(Provided records begins)
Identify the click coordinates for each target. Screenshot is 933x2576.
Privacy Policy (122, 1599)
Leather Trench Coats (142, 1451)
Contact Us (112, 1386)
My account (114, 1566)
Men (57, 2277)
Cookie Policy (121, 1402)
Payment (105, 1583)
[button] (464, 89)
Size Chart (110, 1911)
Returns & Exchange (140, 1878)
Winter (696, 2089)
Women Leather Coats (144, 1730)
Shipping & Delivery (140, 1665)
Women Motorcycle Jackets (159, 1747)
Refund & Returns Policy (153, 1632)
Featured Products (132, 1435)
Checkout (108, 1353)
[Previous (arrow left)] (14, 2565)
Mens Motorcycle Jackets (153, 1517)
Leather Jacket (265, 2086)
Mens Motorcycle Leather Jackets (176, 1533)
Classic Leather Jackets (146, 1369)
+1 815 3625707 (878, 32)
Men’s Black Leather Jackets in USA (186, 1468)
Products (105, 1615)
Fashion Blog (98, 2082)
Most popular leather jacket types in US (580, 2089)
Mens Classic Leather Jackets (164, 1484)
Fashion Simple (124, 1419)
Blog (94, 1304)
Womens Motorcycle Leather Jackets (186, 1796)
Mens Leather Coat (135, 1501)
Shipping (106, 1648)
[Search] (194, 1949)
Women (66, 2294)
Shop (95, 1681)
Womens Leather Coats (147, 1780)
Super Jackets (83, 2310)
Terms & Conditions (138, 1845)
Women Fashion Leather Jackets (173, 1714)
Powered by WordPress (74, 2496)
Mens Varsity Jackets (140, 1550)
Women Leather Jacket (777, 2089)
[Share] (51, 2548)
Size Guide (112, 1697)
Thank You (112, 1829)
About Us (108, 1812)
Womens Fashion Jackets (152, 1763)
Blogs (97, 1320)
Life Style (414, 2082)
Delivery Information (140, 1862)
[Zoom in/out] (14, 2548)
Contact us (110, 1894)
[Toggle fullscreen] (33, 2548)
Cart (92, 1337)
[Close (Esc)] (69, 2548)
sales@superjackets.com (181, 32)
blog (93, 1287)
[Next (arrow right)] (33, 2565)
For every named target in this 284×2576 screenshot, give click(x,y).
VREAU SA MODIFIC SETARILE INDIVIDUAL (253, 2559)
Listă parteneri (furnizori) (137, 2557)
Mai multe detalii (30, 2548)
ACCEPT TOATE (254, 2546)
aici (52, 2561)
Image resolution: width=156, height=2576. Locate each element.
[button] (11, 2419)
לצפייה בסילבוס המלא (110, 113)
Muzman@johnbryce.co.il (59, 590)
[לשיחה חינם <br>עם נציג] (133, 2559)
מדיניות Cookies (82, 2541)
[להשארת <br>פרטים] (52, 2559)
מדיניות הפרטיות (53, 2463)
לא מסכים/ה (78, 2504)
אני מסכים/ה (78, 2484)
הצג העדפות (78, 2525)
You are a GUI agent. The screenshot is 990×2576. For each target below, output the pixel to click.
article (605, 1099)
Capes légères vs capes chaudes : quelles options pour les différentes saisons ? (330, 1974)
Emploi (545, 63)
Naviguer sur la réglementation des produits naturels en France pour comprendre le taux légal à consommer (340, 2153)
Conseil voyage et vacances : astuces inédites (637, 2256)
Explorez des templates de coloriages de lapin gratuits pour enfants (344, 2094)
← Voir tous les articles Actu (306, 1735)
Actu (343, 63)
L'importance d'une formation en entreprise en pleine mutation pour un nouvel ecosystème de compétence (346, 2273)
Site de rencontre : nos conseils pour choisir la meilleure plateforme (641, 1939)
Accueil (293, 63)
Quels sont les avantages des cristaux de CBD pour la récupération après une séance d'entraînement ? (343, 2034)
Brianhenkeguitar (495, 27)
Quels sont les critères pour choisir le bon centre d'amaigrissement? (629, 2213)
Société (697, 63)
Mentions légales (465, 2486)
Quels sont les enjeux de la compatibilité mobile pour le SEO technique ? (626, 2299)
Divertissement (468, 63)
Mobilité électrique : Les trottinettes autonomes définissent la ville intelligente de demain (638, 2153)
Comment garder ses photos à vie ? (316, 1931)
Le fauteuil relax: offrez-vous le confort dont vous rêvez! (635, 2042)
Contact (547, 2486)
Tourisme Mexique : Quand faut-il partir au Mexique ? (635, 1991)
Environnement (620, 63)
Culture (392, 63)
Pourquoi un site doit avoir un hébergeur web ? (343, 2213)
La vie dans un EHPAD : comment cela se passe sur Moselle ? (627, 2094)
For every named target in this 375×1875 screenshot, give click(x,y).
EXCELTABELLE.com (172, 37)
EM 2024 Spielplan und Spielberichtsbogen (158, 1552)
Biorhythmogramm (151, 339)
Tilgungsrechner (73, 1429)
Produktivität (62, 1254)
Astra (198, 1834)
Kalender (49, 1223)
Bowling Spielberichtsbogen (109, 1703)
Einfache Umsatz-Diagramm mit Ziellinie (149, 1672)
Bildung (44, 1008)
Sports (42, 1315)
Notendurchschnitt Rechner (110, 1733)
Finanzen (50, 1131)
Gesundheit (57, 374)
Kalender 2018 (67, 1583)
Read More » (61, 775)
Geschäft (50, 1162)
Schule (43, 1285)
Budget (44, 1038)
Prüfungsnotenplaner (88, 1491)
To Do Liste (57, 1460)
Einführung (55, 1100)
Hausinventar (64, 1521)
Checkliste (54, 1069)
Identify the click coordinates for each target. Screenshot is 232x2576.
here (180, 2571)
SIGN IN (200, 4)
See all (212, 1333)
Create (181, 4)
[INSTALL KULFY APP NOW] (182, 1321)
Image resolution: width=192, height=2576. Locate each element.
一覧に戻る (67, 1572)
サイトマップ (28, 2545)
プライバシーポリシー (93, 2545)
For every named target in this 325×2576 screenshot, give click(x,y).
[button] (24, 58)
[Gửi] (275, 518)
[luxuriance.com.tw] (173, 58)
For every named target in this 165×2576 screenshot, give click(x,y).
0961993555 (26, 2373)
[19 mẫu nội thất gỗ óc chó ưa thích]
(Provided records ends)
_What is required_. The required output is every line above from the one with "Finanzen (50, 1131)" down to the one with "サイトマップ (28, 2545)", restated word for word, ends included.

_Exercise output_.
Finanzen (50, 1131)
Gesundheit (57, 374)
Kalender 2018 (67, 1583)
Read More » (61, 775)
Geschäft (50, 1162)
Schule (43, 1285)
Budget (44, 1038)
Prüfungsnotenplaner (88, 1491)
To Do Liste (57, 1460)
Einführung (55, 1100)
Hausinventar (64, 1521)
Checkliste (54, 1069)
Identify the click coordinates for each target. Screenshot is 232x2576.
here (180, 2571)
SIGN IN (200, 4)
See all (212, 1333)
Create (181, 4)
[INSTALL KULFY APP NOW] (182, 1321)
Image resolution: width=192, height=2576. Locate each element.
一覧に戻る (67, 1572)
サイトマップ (28, 2545)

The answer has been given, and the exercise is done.